When parents work full time, a day care teacher or nanny could ultimately be spending more waking hours with their child than they do. Child care providers are raising the next generation — a job that offers little money and accolades, but a great deal of responsibility.
Three years ago, Chantel Thompson moved to Nashville from upstate New York for the job opportunities the city offered. She says she’s very fortunate to have found a job at a day care that pays a bit more than the average annual child care salary in Tennessee: $20,480.
“The biggest challenge in general would be financial,” says Thompson, who works at McKendree Daycare in downtown Nashville. “It’s expensive to live here. We’re very lucky here in that we get paid more than a lot of the centers around here. When I first was doing interviews — and I have my bachelor’s degree in early childhood — and I sent my résumé in, they’re like, ‘We can only pay you $8.50 an hour.’ ”
Rachel Adkins vets nannies for local families through her business, Nashville Nanny Agency. Adkins was a professional nanny for 10 years, and she coaches families to expect to pay a nanny $15 to $20 per hour. She looks for people who not only have a genuine love for the job, but years of experience and up-to-date training.
“I work hard to get them what they’re worth,” Adkins says. “Most of my nannies have a college degree, a degree in early childhood education. This is their career.”
For child care providers, there isn’t much opportunity for growth. The only way up is to be promoted to an administrative role, which often takes them out of the classroom, where their passion and training lie.

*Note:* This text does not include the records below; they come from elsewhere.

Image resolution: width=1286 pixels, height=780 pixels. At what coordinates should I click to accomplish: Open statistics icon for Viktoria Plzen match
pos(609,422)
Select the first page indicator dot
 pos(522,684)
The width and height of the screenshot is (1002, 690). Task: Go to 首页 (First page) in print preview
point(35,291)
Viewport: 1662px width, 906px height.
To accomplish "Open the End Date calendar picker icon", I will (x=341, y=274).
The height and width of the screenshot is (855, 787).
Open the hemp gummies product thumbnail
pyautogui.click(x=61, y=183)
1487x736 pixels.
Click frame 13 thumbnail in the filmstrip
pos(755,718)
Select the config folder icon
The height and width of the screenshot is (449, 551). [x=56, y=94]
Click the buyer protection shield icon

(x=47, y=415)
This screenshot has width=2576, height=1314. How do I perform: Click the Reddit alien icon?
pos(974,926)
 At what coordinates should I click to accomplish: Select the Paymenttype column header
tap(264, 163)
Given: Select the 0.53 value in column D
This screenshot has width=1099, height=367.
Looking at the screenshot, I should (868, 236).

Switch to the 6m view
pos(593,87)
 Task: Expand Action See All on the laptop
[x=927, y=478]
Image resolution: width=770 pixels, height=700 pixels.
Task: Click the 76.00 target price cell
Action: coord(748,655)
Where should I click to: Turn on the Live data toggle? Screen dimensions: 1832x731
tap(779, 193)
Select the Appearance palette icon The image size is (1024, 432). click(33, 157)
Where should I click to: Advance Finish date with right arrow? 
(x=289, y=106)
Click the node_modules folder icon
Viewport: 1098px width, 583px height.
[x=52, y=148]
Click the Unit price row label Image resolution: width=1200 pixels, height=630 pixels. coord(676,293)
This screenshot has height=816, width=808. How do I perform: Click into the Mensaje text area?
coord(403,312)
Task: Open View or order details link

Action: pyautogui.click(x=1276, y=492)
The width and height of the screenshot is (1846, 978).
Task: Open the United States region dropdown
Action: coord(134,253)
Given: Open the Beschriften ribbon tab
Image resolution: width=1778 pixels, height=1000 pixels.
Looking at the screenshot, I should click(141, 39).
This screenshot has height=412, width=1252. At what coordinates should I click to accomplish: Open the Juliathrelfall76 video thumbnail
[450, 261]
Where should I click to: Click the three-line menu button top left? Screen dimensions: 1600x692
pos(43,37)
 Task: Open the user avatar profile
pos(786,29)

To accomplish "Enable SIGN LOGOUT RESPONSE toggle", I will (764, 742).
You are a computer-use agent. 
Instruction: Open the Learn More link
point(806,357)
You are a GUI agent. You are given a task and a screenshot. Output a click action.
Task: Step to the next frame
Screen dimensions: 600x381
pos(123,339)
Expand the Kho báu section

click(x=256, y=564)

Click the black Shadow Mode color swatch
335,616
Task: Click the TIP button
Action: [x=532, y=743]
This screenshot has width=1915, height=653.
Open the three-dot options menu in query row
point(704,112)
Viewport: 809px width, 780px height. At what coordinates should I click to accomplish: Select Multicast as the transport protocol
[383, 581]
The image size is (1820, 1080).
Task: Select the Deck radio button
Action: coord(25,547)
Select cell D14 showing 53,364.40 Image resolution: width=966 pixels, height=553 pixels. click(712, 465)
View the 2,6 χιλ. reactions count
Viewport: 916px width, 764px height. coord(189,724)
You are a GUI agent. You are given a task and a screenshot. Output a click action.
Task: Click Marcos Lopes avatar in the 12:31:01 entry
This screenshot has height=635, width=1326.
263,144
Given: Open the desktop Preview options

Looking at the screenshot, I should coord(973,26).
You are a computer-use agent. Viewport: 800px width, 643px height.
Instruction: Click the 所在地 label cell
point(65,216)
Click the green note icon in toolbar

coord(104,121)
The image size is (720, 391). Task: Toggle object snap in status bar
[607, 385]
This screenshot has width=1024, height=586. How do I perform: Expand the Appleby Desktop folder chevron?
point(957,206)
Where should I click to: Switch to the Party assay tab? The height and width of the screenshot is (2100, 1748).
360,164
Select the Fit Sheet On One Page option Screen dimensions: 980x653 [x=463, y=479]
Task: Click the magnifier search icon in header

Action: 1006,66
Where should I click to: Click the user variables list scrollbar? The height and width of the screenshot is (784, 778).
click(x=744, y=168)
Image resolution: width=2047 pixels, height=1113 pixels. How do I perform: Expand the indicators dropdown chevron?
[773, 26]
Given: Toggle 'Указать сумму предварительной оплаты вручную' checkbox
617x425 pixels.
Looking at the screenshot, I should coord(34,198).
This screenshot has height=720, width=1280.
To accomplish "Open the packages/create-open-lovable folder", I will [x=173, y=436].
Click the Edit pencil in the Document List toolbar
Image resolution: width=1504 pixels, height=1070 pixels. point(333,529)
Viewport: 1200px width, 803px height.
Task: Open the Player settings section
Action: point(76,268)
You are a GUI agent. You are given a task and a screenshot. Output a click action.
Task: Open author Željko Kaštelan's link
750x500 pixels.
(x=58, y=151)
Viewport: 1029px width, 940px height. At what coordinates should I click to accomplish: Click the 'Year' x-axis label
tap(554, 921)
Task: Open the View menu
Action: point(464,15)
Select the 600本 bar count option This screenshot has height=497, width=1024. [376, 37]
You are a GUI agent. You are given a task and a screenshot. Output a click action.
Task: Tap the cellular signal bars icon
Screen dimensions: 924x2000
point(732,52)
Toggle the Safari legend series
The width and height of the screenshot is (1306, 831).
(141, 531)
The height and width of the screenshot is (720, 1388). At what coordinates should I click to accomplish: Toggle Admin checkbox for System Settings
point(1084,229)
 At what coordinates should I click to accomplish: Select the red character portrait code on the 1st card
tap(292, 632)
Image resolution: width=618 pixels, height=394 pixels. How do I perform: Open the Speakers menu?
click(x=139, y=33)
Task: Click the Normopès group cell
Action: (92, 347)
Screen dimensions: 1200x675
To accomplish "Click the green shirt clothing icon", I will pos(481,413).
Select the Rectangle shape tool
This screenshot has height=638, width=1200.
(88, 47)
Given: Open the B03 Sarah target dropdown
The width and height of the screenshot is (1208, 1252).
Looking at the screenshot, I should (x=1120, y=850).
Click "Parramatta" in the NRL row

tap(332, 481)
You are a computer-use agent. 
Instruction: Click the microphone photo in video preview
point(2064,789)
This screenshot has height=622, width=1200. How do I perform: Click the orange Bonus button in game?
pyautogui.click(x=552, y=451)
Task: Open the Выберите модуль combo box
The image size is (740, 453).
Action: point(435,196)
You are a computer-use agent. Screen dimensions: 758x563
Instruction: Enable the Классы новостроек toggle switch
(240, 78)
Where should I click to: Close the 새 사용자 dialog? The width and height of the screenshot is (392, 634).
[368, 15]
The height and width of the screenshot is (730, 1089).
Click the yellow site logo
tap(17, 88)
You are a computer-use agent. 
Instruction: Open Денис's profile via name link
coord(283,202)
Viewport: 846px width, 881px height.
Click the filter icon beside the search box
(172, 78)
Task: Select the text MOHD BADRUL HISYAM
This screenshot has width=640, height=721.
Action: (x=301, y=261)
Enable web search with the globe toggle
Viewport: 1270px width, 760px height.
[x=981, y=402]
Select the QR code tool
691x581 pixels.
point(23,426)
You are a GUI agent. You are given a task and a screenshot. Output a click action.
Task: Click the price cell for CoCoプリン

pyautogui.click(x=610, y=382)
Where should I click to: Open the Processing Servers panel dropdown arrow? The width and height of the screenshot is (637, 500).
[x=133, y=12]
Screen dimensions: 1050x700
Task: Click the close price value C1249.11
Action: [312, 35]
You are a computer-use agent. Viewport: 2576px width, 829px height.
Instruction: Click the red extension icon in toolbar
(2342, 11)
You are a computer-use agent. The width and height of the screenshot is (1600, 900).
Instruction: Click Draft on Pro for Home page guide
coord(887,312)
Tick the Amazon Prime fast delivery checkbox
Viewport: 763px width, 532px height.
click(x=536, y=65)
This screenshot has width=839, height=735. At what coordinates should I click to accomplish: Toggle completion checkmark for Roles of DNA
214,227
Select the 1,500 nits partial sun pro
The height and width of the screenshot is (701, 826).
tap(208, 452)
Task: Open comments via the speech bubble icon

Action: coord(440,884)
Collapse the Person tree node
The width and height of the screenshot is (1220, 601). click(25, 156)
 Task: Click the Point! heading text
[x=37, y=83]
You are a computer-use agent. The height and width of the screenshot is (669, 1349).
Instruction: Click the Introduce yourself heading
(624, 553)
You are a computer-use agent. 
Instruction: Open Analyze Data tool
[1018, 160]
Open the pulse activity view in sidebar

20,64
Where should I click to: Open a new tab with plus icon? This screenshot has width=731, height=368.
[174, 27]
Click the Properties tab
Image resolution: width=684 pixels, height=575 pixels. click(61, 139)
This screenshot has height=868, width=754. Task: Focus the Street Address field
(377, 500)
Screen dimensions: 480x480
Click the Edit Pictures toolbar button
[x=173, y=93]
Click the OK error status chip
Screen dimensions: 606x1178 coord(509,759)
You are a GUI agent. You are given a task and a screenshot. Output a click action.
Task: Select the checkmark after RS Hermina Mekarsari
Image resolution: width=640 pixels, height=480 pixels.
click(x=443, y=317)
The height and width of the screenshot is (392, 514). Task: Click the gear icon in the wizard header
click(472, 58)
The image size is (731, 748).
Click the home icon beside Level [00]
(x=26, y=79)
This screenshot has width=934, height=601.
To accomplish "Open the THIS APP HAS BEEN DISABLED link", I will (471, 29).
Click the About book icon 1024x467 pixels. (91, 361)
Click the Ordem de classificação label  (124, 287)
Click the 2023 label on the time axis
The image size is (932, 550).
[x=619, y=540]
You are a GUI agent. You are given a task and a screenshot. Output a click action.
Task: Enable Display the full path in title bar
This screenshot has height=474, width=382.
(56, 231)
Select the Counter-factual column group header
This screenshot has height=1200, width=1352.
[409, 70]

ChildcareTennessee, an initiative of the The Community Foundation of Middle Tennessee, was formed in 2010 with the goal of helping area child care centers get more kids enrolled. Now, with increasing demand, the organization offers a substitute pool and assistance with the financial back end of the business in an effort to keep centers well-staffed and administrators focused on programming.
“Our main goal is to help the provider side of it, which in turn helps the families,” says Gina Tek, child care programs coordinator for ChildcareTennessee. “We know that being sustainable is very difficult for small business owners, and that’s what providers are.”
On July 30, the number of yearly training hours required by the Department of Human Services for licensed child care centers increased to a minimum of 30 — a jump from the previous requirement of 12 hours per year. Individual centers are responsible for paying for this training.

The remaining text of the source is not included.